→ EXERCISE BRIEF: Please copy exactly the lines that run from the start of the entries to the line containing "This screenshot has width=585, height=495.", inclusive.

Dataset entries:
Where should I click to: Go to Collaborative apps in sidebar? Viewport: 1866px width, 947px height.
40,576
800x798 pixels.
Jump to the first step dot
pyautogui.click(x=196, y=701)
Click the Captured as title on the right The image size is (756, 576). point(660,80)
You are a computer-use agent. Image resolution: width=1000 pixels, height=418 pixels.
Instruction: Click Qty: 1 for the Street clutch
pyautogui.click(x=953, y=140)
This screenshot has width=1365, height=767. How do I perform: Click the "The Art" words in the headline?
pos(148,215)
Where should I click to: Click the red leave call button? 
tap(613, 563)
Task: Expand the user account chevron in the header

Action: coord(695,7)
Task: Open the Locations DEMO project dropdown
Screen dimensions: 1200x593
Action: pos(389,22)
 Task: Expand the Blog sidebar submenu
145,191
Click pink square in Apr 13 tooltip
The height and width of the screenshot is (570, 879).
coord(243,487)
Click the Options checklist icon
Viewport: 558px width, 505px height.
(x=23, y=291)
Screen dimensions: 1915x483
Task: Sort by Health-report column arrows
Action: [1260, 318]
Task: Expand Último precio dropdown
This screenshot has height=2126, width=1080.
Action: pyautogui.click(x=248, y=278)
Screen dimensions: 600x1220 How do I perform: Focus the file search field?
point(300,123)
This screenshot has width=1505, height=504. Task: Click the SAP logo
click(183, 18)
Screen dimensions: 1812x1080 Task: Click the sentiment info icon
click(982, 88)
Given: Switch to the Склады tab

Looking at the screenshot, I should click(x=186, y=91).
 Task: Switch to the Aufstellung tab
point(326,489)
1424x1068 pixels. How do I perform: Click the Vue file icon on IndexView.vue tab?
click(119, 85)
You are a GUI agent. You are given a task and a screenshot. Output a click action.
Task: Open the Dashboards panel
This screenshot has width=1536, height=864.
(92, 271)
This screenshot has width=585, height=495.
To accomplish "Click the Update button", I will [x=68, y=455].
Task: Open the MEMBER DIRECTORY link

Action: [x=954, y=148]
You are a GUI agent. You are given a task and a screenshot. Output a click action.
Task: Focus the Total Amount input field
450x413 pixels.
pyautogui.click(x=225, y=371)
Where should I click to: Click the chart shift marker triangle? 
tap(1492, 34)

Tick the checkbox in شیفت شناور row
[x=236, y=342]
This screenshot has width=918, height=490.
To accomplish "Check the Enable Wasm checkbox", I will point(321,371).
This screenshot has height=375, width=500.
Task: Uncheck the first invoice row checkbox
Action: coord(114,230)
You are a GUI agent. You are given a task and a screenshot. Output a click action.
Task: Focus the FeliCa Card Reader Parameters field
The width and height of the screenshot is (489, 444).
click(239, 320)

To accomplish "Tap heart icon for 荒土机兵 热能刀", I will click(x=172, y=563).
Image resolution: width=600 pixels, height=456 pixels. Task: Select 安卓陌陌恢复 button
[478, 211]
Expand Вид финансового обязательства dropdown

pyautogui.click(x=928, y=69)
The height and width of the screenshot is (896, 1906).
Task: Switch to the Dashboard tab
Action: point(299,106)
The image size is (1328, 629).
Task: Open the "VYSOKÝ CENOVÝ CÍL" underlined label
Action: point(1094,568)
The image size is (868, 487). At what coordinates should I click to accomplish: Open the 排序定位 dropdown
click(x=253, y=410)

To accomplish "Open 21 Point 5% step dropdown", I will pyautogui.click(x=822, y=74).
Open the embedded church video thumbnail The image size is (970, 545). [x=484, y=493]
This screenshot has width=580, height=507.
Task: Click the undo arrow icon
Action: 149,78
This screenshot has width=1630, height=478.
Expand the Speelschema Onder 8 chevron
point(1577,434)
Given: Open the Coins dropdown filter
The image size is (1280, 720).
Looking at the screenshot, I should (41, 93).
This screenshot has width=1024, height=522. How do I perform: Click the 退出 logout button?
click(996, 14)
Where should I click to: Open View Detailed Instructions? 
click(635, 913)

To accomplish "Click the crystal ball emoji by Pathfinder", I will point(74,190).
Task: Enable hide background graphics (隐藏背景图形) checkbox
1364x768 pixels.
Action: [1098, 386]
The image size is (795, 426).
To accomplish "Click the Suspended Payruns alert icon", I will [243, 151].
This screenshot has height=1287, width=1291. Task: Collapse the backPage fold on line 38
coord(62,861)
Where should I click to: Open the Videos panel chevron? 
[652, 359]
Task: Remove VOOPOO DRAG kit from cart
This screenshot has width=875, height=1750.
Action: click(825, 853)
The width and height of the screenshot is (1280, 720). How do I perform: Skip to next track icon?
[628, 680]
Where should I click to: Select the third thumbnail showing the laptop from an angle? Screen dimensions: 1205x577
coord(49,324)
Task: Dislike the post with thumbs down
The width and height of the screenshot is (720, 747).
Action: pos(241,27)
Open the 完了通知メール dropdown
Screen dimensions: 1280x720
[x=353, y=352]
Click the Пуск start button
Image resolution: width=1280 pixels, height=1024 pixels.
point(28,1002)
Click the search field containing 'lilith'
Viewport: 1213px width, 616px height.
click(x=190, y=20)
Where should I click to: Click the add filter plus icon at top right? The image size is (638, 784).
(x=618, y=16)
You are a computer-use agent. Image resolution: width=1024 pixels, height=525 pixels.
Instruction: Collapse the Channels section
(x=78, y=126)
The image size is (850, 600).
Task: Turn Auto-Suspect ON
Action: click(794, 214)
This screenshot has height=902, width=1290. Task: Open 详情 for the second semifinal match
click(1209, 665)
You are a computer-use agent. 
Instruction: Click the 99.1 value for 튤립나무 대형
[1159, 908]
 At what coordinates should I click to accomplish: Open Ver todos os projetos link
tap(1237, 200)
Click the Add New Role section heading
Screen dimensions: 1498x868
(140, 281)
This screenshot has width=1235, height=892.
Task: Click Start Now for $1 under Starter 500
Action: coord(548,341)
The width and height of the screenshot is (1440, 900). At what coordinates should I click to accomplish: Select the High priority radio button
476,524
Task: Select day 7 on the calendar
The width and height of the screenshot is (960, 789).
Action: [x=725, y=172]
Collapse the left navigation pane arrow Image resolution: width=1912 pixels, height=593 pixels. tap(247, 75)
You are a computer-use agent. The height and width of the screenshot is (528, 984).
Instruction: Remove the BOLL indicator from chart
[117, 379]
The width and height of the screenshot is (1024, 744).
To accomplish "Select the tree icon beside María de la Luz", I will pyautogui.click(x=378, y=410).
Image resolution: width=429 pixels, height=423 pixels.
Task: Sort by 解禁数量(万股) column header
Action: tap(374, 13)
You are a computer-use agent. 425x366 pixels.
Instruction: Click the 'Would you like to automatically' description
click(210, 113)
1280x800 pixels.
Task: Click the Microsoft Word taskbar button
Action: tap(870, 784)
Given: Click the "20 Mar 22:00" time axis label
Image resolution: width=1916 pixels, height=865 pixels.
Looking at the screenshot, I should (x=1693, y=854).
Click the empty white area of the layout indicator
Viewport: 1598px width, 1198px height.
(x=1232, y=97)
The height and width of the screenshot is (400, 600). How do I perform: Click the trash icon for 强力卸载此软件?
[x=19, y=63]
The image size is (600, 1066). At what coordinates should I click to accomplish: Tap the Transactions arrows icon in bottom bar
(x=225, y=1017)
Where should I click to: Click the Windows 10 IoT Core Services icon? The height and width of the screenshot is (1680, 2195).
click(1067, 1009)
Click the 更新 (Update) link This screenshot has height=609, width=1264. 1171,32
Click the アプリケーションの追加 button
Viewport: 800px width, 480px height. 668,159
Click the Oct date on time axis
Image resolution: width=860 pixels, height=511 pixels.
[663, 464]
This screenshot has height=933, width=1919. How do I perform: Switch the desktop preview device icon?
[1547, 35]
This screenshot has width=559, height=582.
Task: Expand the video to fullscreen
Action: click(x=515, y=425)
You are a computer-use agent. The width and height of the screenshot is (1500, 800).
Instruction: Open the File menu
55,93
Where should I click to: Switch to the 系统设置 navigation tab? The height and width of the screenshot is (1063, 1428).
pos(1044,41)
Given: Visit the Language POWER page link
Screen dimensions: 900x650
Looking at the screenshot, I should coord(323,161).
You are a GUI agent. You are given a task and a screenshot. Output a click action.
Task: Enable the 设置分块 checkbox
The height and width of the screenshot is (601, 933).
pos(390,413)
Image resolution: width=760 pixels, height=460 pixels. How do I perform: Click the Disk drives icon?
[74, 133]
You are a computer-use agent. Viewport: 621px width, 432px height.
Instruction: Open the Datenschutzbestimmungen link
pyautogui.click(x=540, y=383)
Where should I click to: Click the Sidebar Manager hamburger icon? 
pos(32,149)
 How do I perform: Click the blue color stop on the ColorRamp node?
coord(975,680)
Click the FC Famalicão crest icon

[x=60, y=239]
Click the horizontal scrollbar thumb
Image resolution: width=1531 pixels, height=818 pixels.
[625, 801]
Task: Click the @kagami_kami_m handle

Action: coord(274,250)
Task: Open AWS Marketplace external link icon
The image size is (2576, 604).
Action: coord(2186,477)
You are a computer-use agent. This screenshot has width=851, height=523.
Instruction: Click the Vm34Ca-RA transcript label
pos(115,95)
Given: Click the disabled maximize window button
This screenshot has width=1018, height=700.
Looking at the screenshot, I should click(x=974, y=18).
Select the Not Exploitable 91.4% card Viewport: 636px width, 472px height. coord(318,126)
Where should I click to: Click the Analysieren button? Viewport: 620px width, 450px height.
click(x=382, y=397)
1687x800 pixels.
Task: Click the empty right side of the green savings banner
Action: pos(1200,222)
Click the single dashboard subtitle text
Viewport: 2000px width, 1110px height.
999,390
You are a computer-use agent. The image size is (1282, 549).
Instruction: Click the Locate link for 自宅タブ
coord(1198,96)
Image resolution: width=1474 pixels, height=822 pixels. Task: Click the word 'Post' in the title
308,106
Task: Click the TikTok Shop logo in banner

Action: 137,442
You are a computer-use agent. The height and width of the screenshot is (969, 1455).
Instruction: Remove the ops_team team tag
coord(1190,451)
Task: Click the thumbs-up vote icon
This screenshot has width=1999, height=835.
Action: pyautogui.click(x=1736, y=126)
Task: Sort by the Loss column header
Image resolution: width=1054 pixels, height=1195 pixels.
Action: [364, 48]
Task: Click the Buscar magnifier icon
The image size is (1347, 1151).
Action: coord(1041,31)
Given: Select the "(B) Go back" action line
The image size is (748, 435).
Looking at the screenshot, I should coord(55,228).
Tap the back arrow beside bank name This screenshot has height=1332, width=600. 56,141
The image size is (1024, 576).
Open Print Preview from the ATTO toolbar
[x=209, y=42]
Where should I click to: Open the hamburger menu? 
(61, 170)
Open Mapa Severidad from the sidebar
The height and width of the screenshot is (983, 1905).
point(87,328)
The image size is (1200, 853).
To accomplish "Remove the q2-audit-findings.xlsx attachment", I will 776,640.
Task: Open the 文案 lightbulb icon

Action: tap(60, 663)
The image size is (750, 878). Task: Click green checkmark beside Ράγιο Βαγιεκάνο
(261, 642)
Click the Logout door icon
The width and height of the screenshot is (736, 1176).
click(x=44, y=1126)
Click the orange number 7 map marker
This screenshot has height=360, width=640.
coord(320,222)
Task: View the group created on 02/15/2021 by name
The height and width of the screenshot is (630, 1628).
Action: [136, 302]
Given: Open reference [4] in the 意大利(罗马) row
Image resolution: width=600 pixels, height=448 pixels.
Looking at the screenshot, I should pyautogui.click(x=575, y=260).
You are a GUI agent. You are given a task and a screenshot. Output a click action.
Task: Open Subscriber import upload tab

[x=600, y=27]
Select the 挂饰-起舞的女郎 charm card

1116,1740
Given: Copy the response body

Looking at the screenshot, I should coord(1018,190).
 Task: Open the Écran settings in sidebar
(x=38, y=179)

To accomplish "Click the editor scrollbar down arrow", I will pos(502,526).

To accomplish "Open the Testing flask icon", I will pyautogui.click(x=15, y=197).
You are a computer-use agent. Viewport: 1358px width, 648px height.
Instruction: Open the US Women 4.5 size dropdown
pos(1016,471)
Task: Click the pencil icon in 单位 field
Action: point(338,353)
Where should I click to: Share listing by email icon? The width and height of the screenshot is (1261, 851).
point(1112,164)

→ ANSWER SPACE:
Where should I click to: Go to Collaborative apps in sidebar? Viewport: 1866px width, 947px height.
40,576
800x798 pixels.
Jump to the first step dot
pyautogui.click(x=196, y=701)
Click the Captured as title on the right The image size is (756, 576). point(660,80)
You are a computer-use agent. Image resolution: width=1000 pixels, height=418 pixels.
Instruction: Click Qty: 1 for the Street clutch
pyautogui.click(x=953, y=140)
This screenshot has width=1365, height=767. How do I perform: Click the "The Art" words in the headline?
pos(148,215)
Where should I click to: Click the red leave call button? 
tap(613, 563)
Task: Expand the user account chevron in the header

Action: coord(695,7)
Task: Open the Locations DEMO project dropdown
Screen dimensions: 1200x593
Action: pos(389,22)
 Task: Expand the Blog sidebar submenu
145,191
Click pink square in Apr 13 tooltip
The height and width of the screenshot is (570, 879).
coord(243,487)
Click the Options checklist icon
Viewport: 558px width, 505px height.
(x=23, y=291)
Screen dimensions: 1915x483
Task: Sort by Health-report column arrows
Action: [1260, 318]
Task: Expand Último precio dropdown
This screenshot has height=2126, width=1080.
Action: pyautogui.click(x=248, y=278)
Screen dimensions: 600x1220 How do I perform: Focus the file search field?
point(300,123)
This screenshot has width=1505, height=504. Task: Click the SAP logo
click(183, 18)
Screen dimensions: 1812x1080 Task: Click the sentiment info icon
click(982, 88)
Given: Switch to the Склады tab

Looking at the screenshot, I should click(x=186, y=91).
 Task: Switch to the Aufstellung tab
point(326,489)
1424x1068 pixels. How do I perform: Click the Vue file icon on IndexView.vue tab?
click(119, 85)
You are a GUI agent. You are given a task and a screenshot. Output a click action.
Task: Open the Dashboards panel
This screenshot has width=1536, height=864.
(92, 271)
This screenshot has width=585, height=495.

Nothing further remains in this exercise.